■ **Instructions for the task**:
Count the lines below that include the word "next" and write that number alone.

[Dataset entries]
________________________
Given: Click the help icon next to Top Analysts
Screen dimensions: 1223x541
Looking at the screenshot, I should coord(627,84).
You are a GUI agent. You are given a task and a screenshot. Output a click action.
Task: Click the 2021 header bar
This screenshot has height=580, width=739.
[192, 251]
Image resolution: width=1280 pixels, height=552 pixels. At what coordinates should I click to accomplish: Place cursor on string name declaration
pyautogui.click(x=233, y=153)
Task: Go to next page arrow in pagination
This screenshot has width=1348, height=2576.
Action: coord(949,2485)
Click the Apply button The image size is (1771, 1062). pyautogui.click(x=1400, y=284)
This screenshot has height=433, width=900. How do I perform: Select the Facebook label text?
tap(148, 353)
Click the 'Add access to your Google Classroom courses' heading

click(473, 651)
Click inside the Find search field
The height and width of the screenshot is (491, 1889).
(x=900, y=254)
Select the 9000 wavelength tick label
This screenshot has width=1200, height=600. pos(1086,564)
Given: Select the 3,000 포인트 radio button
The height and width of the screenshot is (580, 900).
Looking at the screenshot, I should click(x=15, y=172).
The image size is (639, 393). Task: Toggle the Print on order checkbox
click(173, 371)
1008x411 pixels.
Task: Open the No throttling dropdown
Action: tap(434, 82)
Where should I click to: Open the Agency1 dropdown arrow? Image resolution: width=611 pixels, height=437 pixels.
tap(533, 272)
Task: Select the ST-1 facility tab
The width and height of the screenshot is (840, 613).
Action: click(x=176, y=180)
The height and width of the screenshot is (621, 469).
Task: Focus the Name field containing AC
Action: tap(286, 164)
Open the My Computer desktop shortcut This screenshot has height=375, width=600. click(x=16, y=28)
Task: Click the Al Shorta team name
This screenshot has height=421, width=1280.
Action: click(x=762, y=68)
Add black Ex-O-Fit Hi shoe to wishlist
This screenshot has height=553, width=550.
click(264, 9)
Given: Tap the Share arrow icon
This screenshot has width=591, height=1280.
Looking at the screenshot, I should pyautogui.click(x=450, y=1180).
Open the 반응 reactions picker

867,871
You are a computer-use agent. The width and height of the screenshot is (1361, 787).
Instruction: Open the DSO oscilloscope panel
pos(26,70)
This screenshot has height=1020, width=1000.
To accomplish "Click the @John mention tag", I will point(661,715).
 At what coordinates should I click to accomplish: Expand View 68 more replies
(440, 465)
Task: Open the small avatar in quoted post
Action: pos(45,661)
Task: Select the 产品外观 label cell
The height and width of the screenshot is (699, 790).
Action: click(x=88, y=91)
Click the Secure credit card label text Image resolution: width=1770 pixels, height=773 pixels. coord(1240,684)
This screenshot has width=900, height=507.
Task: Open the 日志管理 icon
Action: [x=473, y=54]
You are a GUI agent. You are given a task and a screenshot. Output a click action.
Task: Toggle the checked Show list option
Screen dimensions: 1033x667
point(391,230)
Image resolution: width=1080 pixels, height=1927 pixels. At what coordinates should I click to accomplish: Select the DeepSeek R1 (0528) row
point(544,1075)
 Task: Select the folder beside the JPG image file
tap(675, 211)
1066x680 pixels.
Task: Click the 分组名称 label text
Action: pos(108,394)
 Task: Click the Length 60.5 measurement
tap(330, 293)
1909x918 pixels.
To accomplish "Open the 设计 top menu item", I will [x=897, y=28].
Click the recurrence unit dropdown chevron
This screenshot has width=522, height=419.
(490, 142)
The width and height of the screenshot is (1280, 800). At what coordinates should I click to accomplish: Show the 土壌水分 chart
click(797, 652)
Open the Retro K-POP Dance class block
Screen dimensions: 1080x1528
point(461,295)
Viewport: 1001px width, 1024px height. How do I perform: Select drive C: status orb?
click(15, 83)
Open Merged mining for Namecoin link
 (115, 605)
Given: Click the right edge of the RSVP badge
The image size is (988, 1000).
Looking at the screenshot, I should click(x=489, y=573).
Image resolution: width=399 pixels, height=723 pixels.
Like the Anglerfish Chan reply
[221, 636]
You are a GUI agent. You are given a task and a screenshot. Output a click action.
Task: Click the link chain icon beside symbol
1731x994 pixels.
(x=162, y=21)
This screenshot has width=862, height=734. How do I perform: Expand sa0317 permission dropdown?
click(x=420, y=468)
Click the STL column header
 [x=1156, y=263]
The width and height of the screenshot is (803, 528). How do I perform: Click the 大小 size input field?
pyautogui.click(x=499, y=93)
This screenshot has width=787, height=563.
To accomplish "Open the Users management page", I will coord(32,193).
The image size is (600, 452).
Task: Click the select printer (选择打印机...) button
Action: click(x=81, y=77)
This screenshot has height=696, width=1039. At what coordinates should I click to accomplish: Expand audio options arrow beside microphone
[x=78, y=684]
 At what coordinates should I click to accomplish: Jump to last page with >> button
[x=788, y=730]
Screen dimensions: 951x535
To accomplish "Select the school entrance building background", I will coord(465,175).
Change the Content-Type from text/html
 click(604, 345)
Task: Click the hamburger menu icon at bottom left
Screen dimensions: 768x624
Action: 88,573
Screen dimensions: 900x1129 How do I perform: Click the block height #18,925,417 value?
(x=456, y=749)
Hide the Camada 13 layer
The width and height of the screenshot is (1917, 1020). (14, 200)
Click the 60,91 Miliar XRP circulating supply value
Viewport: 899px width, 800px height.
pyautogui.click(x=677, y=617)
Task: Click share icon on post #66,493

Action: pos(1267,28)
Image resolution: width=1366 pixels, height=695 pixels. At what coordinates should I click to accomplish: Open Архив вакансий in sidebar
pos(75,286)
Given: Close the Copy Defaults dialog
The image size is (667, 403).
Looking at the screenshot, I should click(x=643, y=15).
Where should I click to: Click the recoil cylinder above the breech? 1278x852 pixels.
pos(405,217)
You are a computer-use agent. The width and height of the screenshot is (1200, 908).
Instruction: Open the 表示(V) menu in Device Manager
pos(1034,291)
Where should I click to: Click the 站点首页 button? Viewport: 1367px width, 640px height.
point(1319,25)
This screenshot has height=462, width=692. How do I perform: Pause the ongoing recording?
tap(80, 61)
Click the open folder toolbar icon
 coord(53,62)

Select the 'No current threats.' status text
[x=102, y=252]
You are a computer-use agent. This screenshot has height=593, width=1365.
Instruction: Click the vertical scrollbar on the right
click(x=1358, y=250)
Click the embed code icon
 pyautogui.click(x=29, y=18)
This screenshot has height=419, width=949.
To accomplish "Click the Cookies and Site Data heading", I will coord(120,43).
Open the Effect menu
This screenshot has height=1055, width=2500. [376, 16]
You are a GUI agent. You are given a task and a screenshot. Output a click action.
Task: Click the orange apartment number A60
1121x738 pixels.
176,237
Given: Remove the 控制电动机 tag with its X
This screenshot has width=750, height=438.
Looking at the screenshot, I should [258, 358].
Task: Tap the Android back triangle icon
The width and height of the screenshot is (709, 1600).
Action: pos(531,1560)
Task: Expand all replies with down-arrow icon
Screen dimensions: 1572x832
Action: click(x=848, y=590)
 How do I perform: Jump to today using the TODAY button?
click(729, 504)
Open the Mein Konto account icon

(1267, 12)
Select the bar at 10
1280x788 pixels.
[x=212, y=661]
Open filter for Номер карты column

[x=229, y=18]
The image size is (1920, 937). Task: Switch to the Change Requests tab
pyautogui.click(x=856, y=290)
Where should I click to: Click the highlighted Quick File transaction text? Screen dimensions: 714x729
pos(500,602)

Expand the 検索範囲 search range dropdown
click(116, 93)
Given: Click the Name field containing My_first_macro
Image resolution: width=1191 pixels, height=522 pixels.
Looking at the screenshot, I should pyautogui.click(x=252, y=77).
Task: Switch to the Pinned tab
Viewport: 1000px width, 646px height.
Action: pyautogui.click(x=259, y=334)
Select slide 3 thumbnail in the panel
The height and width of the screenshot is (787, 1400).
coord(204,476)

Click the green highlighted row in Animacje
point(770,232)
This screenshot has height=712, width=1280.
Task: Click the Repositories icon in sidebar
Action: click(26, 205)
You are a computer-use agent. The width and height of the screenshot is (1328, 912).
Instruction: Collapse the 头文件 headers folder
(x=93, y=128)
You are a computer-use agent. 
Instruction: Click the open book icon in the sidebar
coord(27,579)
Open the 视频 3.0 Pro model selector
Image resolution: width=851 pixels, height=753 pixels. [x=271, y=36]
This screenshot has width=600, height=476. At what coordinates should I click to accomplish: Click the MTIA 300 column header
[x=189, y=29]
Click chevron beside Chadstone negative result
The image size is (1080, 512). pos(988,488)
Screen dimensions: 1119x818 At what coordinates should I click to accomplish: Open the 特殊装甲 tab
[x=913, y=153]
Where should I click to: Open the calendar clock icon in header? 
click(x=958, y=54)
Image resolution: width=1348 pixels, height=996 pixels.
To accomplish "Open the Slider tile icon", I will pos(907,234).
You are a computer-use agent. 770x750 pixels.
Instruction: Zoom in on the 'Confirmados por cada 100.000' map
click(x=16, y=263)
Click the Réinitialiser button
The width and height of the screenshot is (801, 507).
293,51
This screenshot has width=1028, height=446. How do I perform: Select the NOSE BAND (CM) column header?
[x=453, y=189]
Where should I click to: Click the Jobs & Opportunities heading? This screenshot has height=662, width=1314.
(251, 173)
________________________
■ **Answer space**:
2